[Records drawn from a dataset]
== == ==

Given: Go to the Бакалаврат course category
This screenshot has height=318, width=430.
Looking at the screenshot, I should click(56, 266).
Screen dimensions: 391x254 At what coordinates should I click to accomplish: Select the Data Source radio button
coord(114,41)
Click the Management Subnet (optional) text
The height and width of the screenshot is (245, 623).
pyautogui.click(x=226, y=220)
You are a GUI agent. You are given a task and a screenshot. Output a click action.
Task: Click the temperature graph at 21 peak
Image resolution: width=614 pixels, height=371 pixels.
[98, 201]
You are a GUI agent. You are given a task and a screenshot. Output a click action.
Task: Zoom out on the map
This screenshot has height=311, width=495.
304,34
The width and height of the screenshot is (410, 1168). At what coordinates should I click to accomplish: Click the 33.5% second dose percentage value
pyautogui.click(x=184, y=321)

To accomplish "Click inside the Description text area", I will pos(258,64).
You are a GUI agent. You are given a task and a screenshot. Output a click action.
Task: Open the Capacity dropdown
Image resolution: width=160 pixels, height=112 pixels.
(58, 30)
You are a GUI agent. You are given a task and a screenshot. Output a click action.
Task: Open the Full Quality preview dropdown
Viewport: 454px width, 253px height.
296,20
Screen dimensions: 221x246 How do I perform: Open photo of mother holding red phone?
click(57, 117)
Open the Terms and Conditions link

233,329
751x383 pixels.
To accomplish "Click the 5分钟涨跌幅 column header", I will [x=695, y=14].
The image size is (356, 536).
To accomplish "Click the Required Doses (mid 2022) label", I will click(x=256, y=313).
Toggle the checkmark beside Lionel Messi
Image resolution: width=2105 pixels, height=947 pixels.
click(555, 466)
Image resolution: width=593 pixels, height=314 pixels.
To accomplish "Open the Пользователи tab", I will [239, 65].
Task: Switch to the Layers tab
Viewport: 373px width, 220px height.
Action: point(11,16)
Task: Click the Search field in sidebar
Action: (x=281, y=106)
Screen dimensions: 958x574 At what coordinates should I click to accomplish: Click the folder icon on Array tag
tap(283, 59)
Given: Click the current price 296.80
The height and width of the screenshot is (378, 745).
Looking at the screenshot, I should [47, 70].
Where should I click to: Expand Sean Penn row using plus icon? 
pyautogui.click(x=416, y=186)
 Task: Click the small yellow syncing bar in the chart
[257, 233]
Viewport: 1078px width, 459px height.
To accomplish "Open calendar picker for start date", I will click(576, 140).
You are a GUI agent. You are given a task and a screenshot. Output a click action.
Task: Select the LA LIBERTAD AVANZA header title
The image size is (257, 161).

== == ==

▸ **Exercise directions**: Give exactly the lines from the one with "The image size is (356, 536)." to the end of the entries, nothing before them.

▸ **Solution to the problem**:
The image size is (356, 536).
To accomplish "Click the Required Doses (mid 2022) label", I will click(x=256, y=313).
Toggle the checkmark beside Lionel Messi
Image resolution: width=2105 pixels, height=947 pixels.
click(555, 466)
Image resolution: width=593 pixels, height=314 pixels.
To accomplish "Open the Пользователи tab", I will [239, 65].
Task: Switch to the Layers tab
Viewport: 373px width, 220px height.
Action: point(11,16)
Task: Click the Search field in sidebar
Action: (x=281, y=106)
Screen dimensions: 958x574 At what coordinates should I click to accomplish: Click the folder icon on Array tag
tap(283, 59)
Given: Click the current price 296.80
The height and width of the screenshot is (378, 745).
Looking at the screenshot, I should [47, 70].
Where should I click to: Expand Sean Penn row using plus icon? 
pyautogui.click(x=416, y=186)
 Task: Click the small yellow syncing bar in the chart
[257, 233]
Viewport: 1078px width, 459px height.
To accomplish "Open calendar picker for start date", I will click(576, 140).
You are a GUI agent. You are given a task and a screenshot. Output a click action.
Task: Select the LA LIBERTAD AVANZA header title
The image size is (257, 161).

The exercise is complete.